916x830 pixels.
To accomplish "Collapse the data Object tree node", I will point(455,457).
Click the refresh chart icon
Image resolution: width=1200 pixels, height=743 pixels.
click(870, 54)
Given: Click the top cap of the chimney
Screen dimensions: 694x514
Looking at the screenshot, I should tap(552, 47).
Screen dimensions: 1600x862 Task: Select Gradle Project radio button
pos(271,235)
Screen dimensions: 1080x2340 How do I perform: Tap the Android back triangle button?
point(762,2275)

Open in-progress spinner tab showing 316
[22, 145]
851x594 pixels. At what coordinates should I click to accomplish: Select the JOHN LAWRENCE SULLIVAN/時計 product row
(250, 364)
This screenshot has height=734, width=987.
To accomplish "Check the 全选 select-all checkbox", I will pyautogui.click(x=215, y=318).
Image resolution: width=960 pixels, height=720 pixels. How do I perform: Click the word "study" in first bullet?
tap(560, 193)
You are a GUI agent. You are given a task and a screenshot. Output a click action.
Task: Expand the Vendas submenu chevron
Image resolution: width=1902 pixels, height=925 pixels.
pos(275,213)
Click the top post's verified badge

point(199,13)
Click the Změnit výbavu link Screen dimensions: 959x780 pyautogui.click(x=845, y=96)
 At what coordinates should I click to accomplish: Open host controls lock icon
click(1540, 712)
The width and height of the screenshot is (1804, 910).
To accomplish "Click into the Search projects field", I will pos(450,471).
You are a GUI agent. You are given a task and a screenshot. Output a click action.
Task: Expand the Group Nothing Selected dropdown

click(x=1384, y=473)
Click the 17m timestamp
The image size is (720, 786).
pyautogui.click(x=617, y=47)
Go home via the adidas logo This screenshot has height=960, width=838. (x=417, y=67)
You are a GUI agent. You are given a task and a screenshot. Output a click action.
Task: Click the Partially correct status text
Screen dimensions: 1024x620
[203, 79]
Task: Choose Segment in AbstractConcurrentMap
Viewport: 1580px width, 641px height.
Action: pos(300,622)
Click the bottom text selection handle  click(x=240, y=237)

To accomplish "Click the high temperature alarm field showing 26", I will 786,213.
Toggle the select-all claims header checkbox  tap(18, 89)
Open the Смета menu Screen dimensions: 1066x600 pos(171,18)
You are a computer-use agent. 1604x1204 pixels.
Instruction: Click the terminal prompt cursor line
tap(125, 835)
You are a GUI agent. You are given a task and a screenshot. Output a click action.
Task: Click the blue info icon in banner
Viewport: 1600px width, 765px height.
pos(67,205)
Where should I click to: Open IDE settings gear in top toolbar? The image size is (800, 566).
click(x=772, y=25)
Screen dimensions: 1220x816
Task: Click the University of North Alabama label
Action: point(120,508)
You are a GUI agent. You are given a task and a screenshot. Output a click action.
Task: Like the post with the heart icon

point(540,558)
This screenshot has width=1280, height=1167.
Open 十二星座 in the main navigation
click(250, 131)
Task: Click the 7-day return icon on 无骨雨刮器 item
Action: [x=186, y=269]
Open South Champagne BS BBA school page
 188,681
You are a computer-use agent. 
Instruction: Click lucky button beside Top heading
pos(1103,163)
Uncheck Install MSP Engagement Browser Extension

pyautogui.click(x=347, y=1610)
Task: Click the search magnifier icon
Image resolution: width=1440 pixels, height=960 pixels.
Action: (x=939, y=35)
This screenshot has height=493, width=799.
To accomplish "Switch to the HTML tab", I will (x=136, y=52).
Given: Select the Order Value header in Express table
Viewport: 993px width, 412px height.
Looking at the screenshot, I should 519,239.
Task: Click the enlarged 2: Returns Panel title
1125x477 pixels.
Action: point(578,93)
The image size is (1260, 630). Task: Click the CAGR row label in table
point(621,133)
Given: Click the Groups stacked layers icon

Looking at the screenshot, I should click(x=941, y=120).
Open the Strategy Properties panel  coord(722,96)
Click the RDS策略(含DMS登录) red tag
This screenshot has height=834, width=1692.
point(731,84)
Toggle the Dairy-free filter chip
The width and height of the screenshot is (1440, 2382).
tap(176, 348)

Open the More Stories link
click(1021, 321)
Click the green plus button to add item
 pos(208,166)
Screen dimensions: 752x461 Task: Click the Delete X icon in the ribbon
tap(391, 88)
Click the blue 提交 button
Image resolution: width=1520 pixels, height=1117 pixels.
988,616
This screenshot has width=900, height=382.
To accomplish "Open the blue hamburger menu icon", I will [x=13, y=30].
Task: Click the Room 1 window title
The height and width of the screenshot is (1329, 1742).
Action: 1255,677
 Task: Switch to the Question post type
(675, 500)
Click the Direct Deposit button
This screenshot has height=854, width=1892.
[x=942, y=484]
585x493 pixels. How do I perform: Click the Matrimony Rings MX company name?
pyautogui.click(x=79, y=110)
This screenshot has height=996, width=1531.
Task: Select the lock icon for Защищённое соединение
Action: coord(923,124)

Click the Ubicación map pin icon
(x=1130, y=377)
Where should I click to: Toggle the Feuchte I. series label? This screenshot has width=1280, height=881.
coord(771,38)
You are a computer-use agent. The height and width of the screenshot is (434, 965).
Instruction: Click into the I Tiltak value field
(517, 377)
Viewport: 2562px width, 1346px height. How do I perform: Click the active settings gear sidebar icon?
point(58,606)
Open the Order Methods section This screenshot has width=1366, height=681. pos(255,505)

**What the task asks:** Show each line from the listing above that includes the word "computer".

**Your response:**
You are a computer-use agent. 1604x1204 pixels.
You are a computer-use agent. 
You are a computer-use agent. The height and width of the screenshot is (434, 965).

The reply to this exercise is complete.